さっきも『磨精石に選ばれた』とか何とか言っていたけれど、正直これっぽっちも意味が分からない。
「そんな急に言われても…。」
「神官様のお告げなのです。」
「で、でも石に意思があるわけじゃないですよね?」
「いえ!魔精石には意思があるのです!石だけに!」
「石だけに!」と大声で言われても、笑う余裕は今の私に一切ない。ごめんなさい。
石が私を選んだとか、石に意思があるだとか、急に言われても凡人である私は戸惑ってしまい、頭がパンクしてしまいそう。申し出を受けたらどうなるか、ましてや申し出を断ればどうなるのかなんてこれっぽっちも考えやしなかった。
さらに言えば、私は国や人々の力になりたいだなんて全く思わない人間である。
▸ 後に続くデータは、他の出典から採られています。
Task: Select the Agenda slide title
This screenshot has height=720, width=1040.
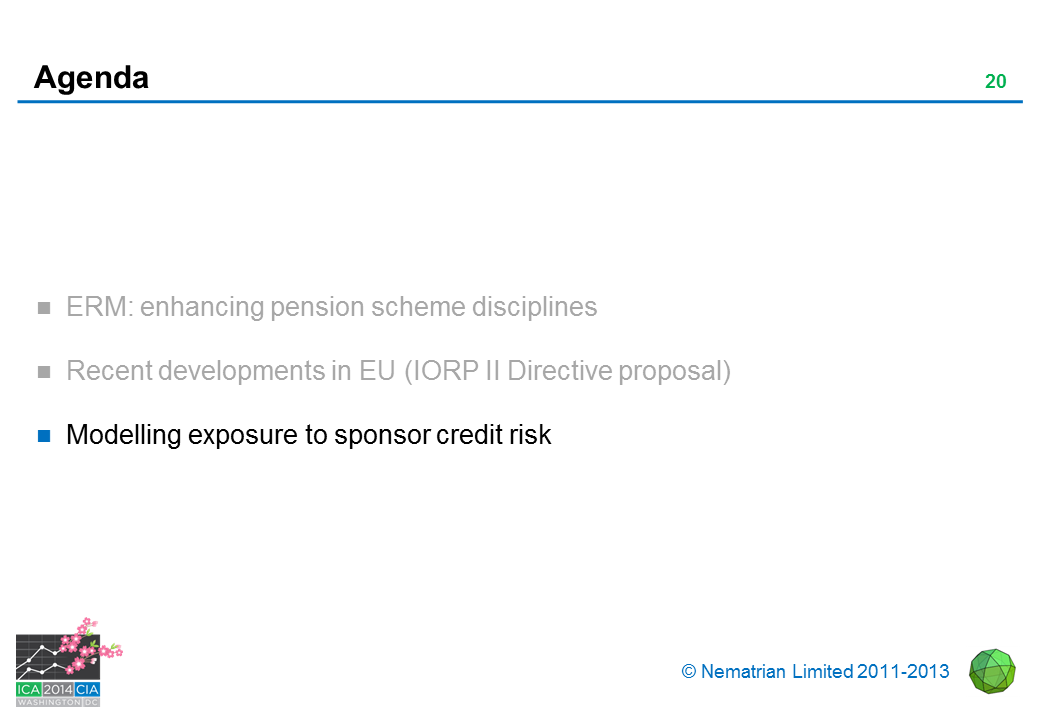Action: pos(91,77)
城での生活も大変そうだしなぁ…。
ここは遠回しに断るしかなさそうね。
「そもそも私に魔力があるかどうか…。」
「いいえ安心してください!あなたはここにいる人間の中でもトップクラスの魔力量を持っています!」
「へ、へぇー…。で、でも石に魔力を補充できるかは…」
「大丈夫です!石に選ばれたのですから!」
「で、でも…、あ!そうだ!田舎の父が心配ですし…、」
「あのお方なら問題ありません!今やご近所さんが羨むほどの贅沢な暮らしをしておられます!むしろあなたがこの話を断れば、再び借金生活に戻るわけですから、頑張ってこの城で生き抜いてくれとの伝言を頼まれております!」
「あのクソ親父!!!」
簡単に娘を売り払った自身の父親を殴り飛ばしたい…!
しかし今はそれどころではなく、目の前のオーロラ姫を何とかしなければならなかった。
「それにその膨大な魔力で、私付き騎士となればお給金も弾みます!」
「え!」
今までとは明らかに異なる私の声音に、オーロラ姫の瞳がキラリと光った。
「一月百万バルーでどうでしょう!それに足して、昼食代や残業代も出します!有給休暇や育児休暇はもちろん、フレックスタイム制も導入致しましょう!」
良い!めちゃくちゃ良い!めちゃくちゃ良すぎてむしろ怖い!どうする私…!?
「うーん」と顎に手を当て悩んでいる私に、かなり存在感の薄れていたマッチョ老人が口をはさんだ。
「騎士とあらば命は捨てたものとし、全てを姫に捧げよ。」
「キリュウ大将!!」
オーロラ姫がキッとマッチョ老人を睨み付けた。しかしすでに時遅し。私はマッチョ老人の言葉に肩を縮め、完全にビビり状態になってしまった。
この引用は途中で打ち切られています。